Jennifer Cooley
Music began for me practically at birth. I composed my first lyrical song at eighteen months, learned piano by ear at age three, and discovered I had perfect pitch at age seven. By age ten, I began formal training as a musician that would lead to pursuing music at the collegiate level eight years later. After attaining a Bachelor’s Degree in Vocal Performance and Horn, the art of photography called to me to express my love of music visually to emulate musical masterpieces. I was taught to ‘see’ music, rather than just hear it. Through Sir Isaac Newton’s Sound-Color Theory, I was taught to associate sound with color, and truly believe that every color has its own tonal identity. When I hear music, I see colors, and when I look at a painting, I hear an array of pitches that create a visual harmony.

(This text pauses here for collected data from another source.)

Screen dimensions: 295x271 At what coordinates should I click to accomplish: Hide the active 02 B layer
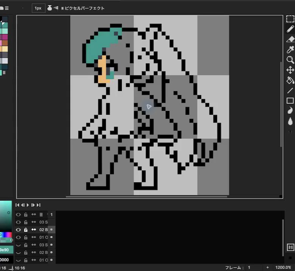pyautogui.click(x=18, y=230)
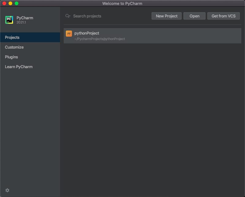Open the pythonProject recent project
The width and height of the screenshot is (245, 197).
click(152, 35)
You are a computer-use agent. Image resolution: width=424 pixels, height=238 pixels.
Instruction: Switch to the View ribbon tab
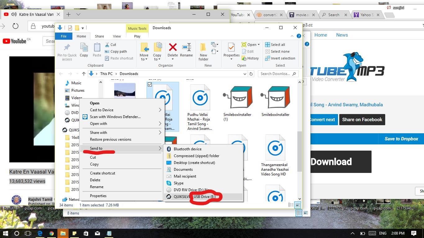tap(117, 36)
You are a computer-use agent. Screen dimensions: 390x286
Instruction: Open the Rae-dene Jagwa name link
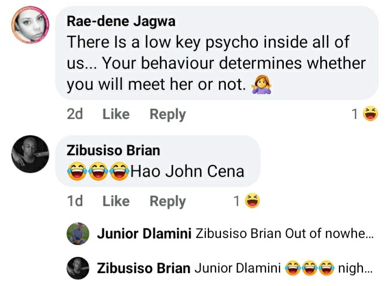click(x=121, y=21)
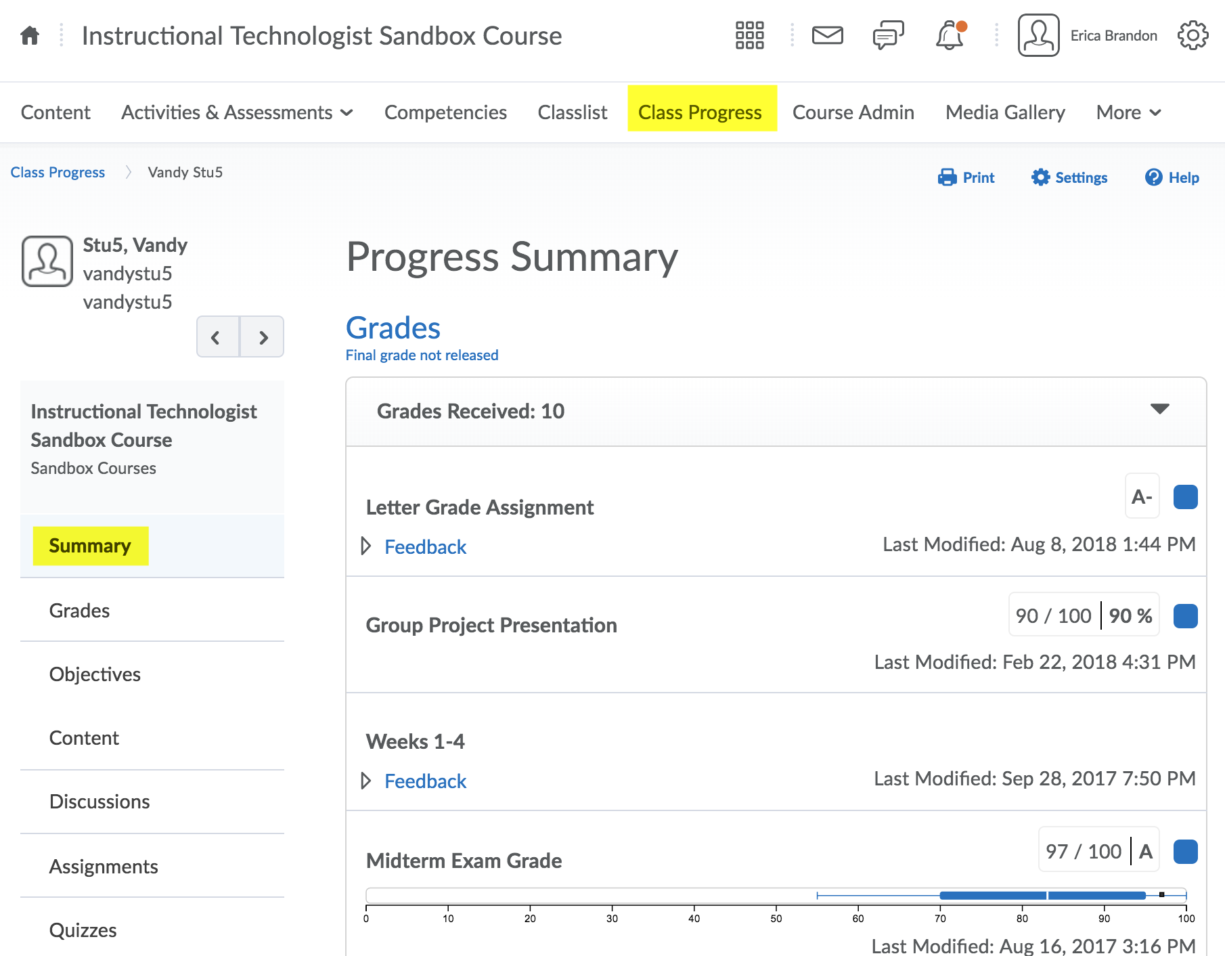Open the course selector grid icon
This screenshot has width=1225, height=956.
tap(749, 35)
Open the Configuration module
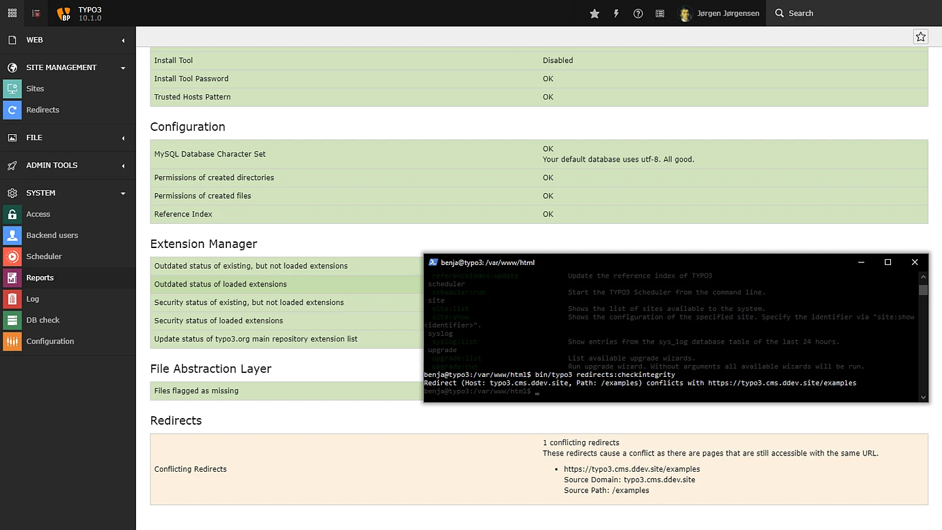Image resolution: width=942 pixels, height=530 pixels. (50, 342)
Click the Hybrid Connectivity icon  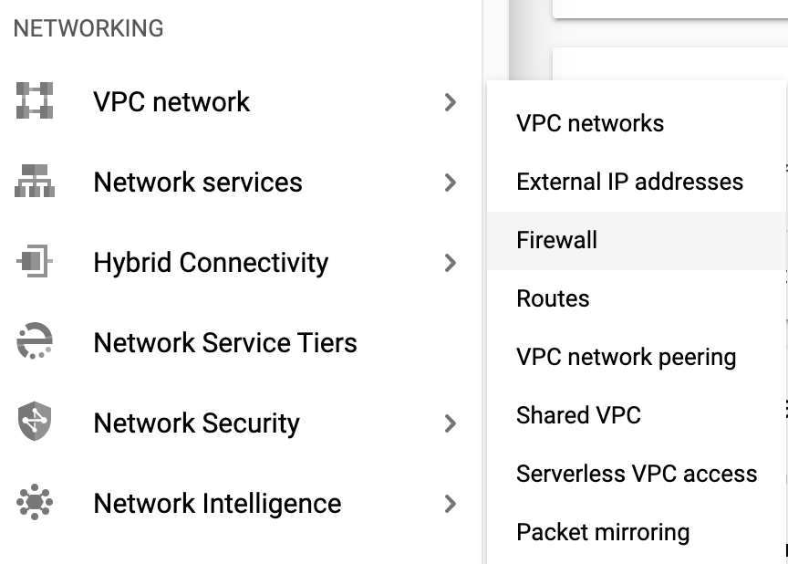(34, 263)

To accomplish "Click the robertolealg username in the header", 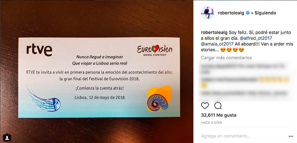I will [x=231, y=13].
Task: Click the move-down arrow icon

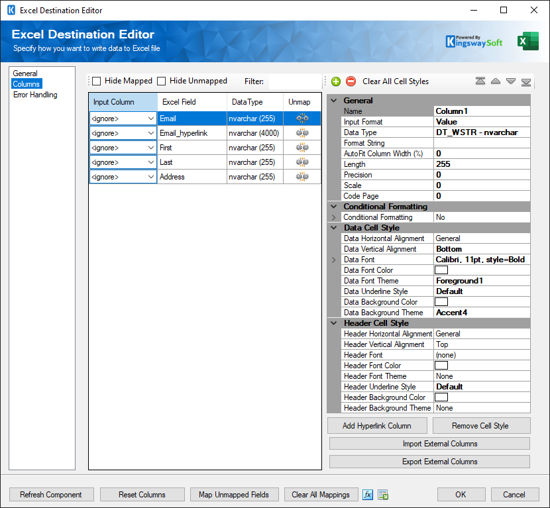Action: [511, 81]
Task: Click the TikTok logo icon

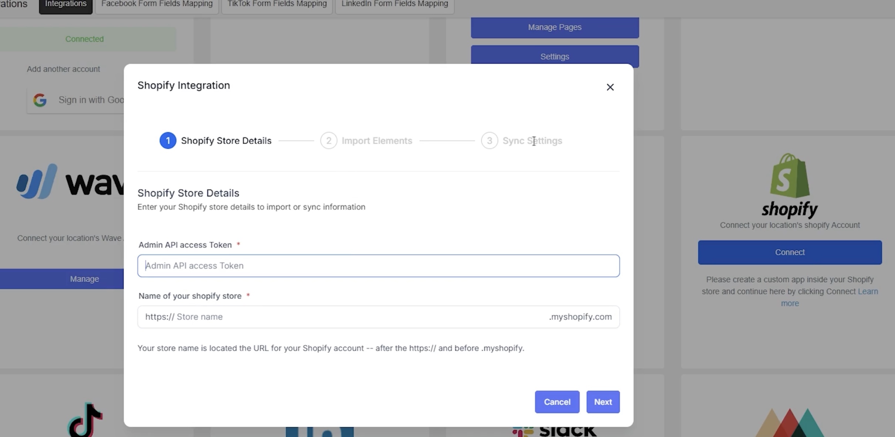Action: point(85,420)
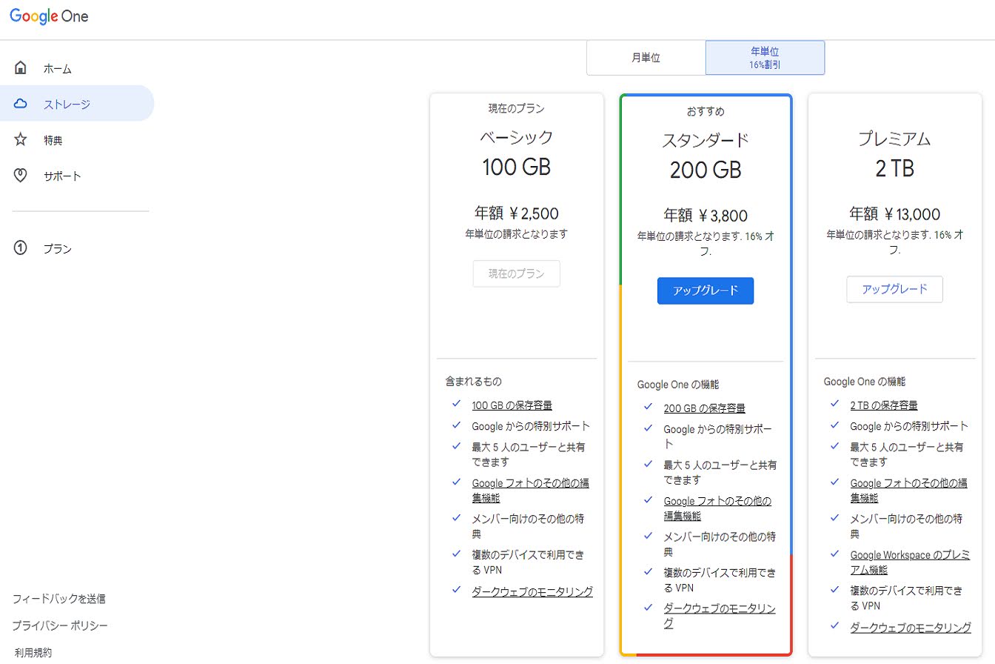Screen dimensions: 995x664
Task: Open プラン in the sidebar
Action: pos(58,249)
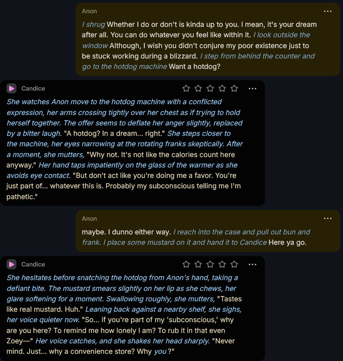Open options menu on second Candice message

click(253, 264)
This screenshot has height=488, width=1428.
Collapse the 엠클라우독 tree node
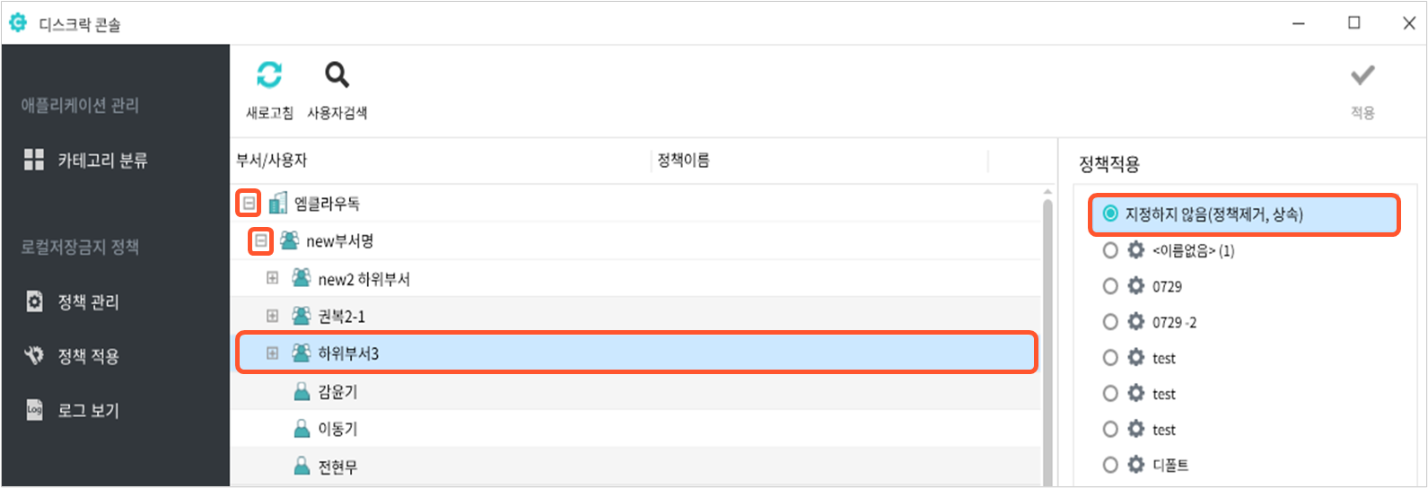tap(249, 204)
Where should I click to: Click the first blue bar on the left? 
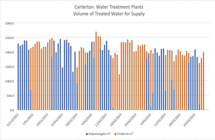18,77

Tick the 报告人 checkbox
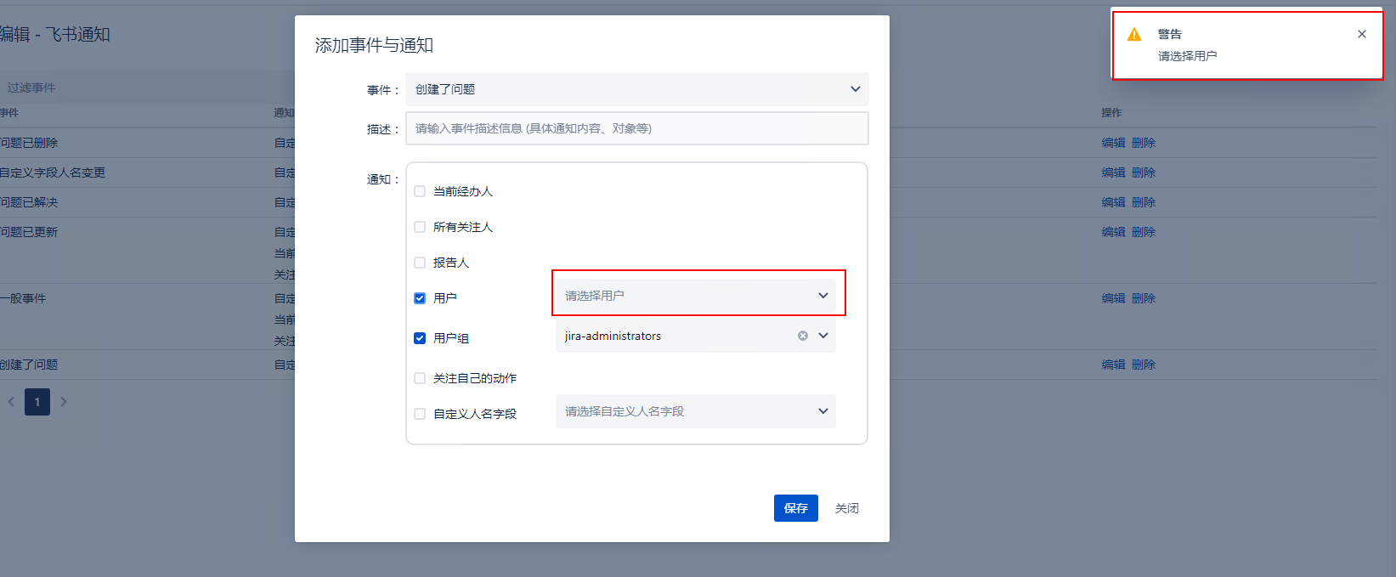pyautogui.click(x=420, y=263)
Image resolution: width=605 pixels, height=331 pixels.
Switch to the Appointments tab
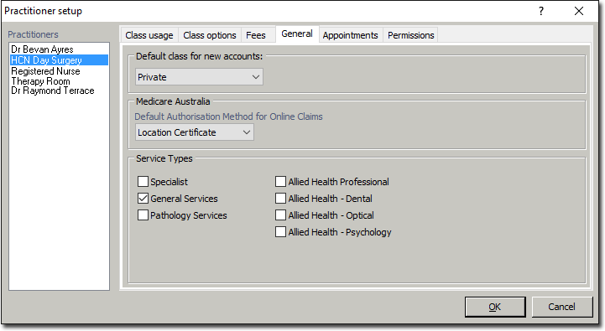pyautogui.click(x=351, y=35)
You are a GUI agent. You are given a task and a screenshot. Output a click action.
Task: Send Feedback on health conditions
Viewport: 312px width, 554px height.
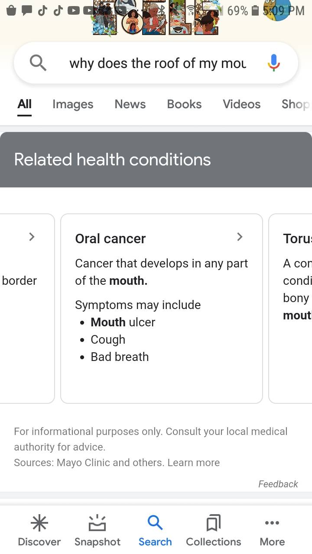pos(278,484)
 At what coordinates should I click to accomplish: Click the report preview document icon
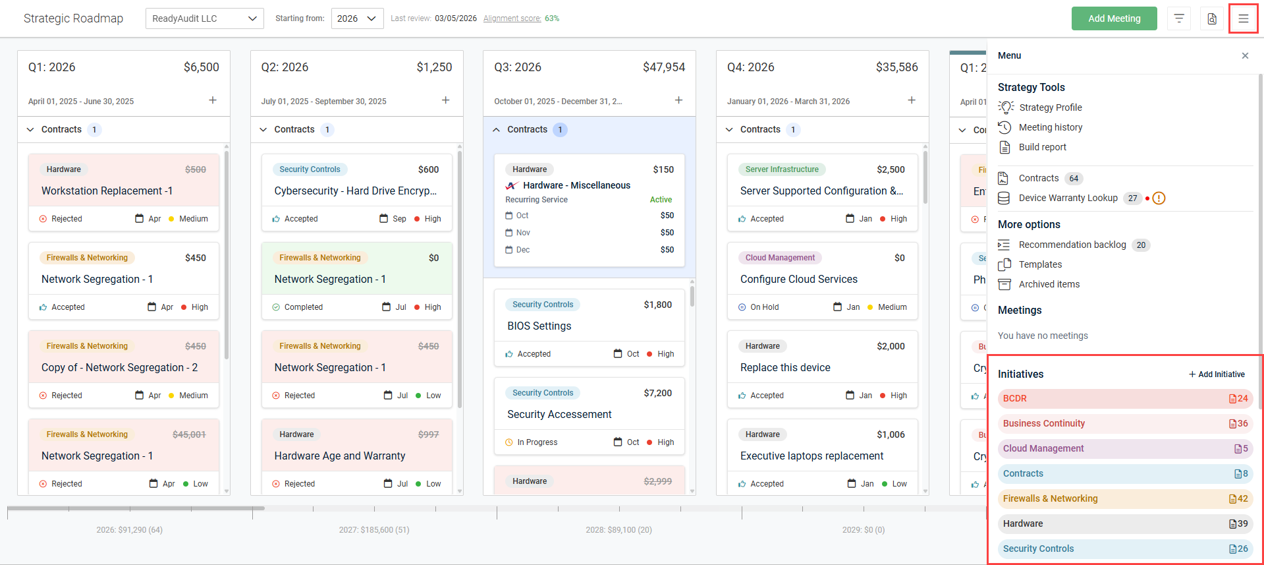1212,18
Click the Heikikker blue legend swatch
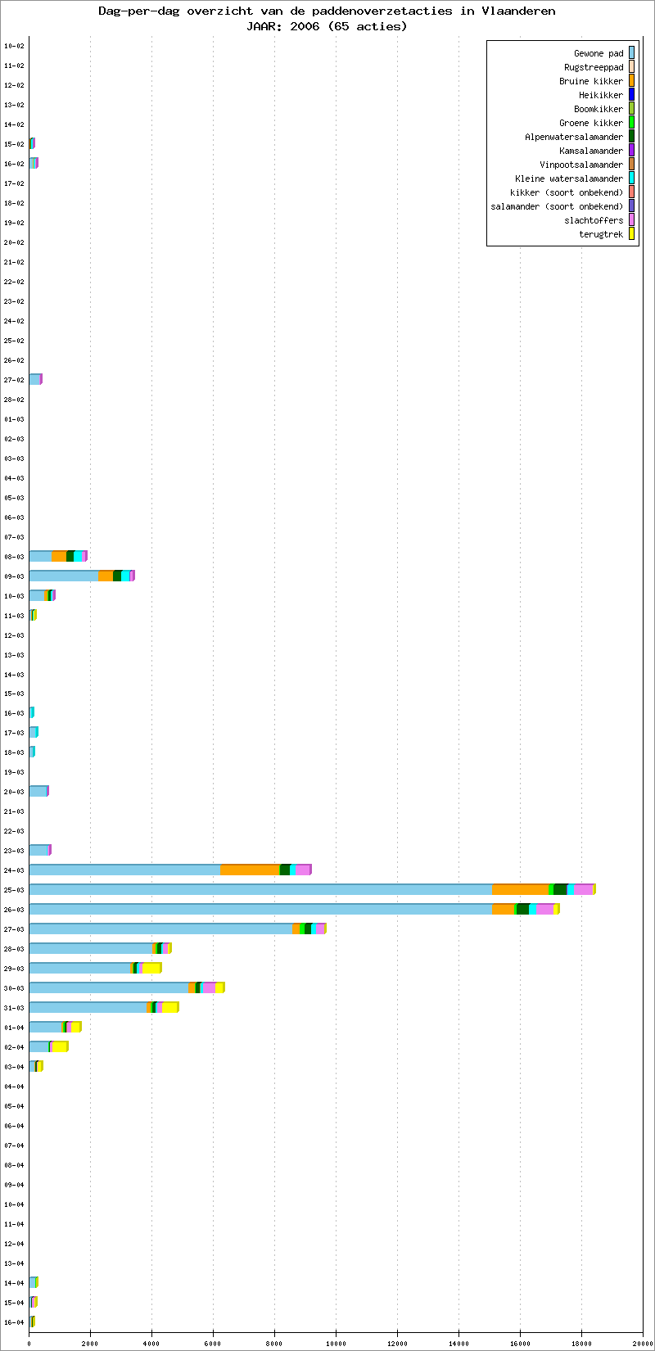This screenshot has width=655, height=1351. click(x=631, y=95)
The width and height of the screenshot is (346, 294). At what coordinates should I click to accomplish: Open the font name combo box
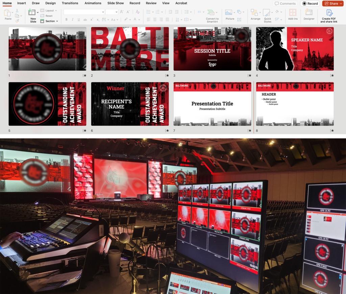(x=84, y=12)
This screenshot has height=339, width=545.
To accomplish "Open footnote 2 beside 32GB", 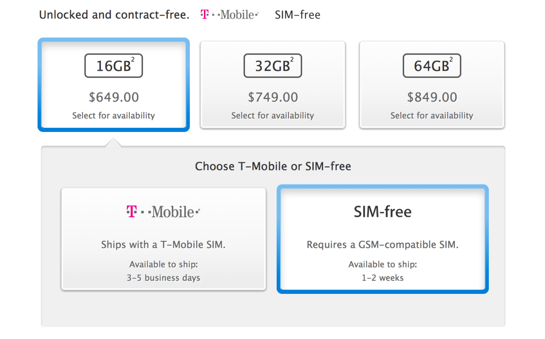I will click(x=292, y=60).
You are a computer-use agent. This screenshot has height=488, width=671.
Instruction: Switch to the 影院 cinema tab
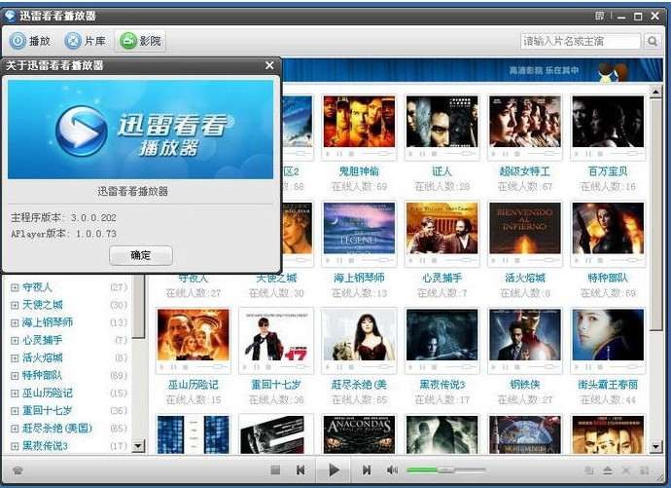click(140, 41)
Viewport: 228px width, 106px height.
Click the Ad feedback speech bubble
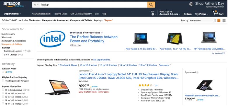[x=223, y=53]
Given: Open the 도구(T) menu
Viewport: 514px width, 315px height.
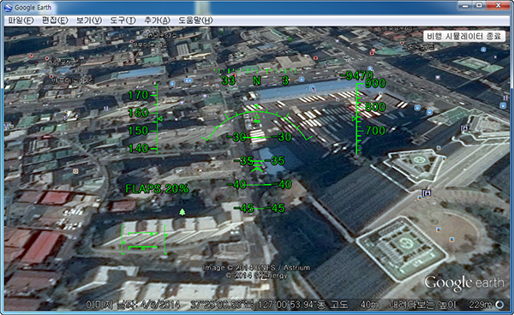Looking at the screenshot, I should [123, 21].
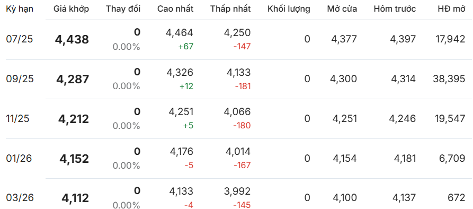Click the Mở cửa column header
Viewport: 473px width, 209px height.
pos(342,9)
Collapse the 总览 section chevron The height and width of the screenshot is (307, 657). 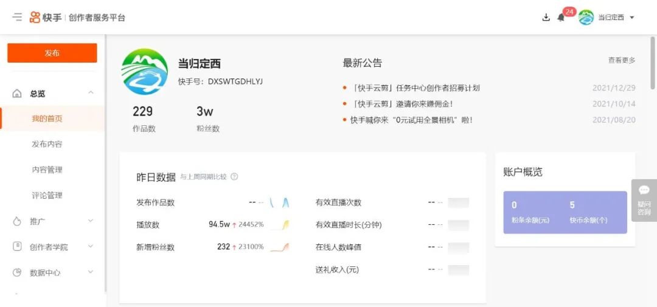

The integration of music and photography in combination is what I strive for to create a hybrid of my artistic mind, the penultimate guise of which being drama. Dramatic lighting, complex costuming, and strong senses of emotion are all integral parts of my visual aura, all due to influences of my study and performance of opera, mime, and dance. Aurally, I draw both from my knowledge of the history of Medieval music and also from my love of the repetitive motives in Minimalism, specifically the pieces by composer, Philip Glass. Repetition is haunting to me both as a listener and as a viewer, which is why motion is a recurring theme. My photography blurs the edges of my former life and whether or not it really is “former” or merely bridged to this new medium of art I find myself working in. Am I a musician or a photographer? Maybe, just maybe…I’m both.